In the article below about LexDock, what share of their outside legal spending does Abu Judeh's campaign ask firms to pledge to underrepresented attorneys?

**GIVEN TEXT**.
________________________

Jan 11, 2022 - Business

Lifting up minority lawyers

Illustration of a hand cursor holding a gavel

Illustration: Sarah Grillo/Axios

Abeer Abu Judeh so strongly believed she could make the world of legal tech better, she bet her house on it.

What's happening: Abu Judeh's platform, LexDock, is trying to reinvent the way legal services are rendered while empowering minority attorneys with a one-stop-shop legal management suite.

Backstory: Abu Judeh says she was born in a refugee camp in Palestine and first came to the U.S. in 1992. She worked in the court that implemented the first electronic case filing system, then as in-house counsel for a Fortune 500 company.

  • Frustrated with wasting so much time on everyday legal operations, she started sketching out what would eventually become LexDock.

What she's saying: "I was constantly checking my email, following up, calling outside counsel," Abu Judeh tells Axios. "I was like 'Why don't we have just one system that could let me manage my files, communicate with my team and manage my budget?'"

  • After realizing one of the only things between her dream and reality was money, Abu Judeh sold her house to fund LexDock in 2019. "It felt like free-falling but without the parachute."
  • LexDock launched that August and garnered six months of press and investor attention before the pandemic hit. Still pre-revenue, Abu Judeh says they hunkered down to focus on building a better product.

What's new: She just launched a campaign asking firms to pledge 2% of their outside legal spending on underrepresented attorneys by hiring them through LexDock.

By the numbers: Black attorneys make up roughly 4.7% of all lawyers in 2021, per the American Bar Association.

  • Intel's executive vice president Steven Rodgers estimates it will take 50 years for the largest 200 firms to have partners reflecting recent law school graduating classes made of 50% women and 33% racial & ethnic minorities.

Abu Judeh's solution: LexDock is building a database of attorneys who can self-report what minority populations they fall under in order to be hired by big companies.

  • "This is real data. Not the one occasional intern you hire for the summer."

The bottom line: "It was worth every penny investing into LexDock," she says. "I know I'm doing something for the future."

________________________

**DATA EXTRACT**.
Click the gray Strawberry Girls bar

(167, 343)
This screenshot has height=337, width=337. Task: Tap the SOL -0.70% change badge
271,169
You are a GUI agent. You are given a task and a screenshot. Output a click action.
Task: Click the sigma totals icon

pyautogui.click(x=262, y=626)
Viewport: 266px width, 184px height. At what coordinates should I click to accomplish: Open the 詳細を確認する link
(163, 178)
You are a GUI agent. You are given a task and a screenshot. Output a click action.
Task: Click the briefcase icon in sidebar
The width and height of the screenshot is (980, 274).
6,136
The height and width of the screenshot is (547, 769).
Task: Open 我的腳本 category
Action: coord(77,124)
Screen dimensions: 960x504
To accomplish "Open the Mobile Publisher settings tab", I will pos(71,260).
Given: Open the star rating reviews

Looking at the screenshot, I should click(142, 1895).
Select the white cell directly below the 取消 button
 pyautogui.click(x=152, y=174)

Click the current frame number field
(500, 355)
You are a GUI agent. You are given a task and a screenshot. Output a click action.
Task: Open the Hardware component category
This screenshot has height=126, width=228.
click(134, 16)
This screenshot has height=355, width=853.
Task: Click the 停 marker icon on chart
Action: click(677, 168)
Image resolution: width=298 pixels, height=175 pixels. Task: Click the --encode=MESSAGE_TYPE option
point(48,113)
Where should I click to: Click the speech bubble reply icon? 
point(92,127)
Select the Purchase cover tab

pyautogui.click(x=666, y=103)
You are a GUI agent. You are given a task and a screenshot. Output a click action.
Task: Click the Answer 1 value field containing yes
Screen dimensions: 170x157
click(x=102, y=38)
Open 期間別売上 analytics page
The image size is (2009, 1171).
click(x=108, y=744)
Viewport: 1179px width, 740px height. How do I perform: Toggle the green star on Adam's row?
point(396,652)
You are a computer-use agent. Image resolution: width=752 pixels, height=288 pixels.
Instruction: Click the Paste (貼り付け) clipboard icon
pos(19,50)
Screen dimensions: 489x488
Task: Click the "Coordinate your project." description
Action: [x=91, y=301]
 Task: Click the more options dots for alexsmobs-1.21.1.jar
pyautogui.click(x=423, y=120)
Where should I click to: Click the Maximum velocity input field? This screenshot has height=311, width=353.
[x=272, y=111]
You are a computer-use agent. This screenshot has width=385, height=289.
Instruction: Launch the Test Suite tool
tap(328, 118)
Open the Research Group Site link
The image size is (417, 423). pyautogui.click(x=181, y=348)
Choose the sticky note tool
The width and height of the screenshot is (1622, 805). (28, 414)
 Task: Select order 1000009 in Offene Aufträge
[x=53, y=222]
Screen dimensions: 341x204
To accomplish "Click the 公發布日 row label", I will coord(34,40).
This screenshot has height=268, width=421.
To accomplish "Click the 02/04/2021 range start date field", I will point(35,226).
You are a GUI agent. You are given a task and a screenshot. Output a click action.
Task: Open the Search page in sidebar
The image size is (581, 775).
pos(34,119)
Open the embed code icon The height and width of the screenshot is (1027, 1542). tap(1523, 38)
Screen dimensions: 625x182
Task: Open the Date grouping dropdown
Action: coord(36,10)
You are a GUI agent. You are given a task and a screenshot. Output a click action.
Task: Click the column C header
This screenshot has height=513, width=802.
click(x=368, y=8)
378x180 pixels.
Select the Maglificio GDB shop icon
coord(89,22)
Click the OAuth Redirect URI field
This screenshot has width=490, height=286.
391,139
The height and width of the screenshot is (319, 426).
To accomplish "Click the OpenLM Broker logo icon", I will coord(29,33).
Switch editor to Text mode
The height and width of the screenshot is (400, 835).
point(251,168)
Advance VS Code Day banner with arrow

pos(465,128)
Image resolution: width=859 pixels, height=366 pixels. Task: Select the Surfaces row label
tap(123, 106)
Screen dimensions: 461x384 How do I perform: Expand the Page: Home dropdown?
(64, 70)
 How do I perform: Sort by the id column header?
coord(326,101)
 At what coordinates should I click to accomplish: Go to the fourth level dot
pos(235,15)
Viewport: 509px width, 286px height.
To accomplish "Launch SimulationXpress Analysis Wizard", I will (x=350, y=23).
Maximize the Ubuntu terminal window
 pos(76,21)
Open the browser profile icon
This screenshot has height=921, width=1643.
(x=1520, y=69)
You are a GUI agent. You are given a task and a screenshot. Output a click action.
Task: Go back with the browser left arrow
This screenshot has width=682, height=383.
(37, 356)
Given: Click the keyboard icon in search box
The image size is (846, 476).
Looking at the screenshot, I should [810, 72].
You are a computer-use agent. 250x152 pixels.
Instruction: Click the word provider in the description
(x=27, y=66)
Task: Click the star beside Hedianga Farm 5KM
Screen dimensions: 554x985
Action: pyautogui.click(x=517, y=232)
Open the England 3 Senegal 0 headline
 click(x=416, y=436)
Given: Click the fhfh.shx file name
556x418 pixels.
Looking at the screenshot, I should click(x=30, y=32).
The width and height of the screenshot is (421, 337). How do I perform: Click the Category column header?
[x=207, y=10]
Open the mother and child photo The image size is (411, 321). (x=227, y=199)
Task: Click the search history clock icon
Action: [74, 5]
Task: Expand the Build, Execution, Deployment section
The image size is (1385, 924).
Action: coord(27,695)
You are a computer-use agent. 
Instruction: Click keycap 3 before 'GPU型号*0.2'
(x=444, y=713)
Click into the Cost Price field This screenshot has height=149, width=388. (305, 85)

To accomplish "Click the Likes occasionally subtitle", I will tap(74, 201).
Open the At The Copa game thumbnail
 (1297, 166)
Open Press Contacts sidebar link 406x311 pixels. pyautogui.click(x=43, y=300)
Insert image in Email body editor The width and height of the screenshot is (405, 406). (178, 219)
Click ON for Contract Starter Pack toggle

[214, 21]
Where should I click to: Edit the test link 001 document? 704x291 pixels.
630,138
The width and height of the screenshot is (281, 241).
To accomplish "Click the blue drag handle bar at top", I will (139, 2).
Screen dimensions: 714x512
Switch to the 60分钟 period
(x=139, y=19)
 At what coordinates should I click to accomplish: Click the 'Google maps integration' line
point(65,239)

________________________

**OUTPUT**. 2%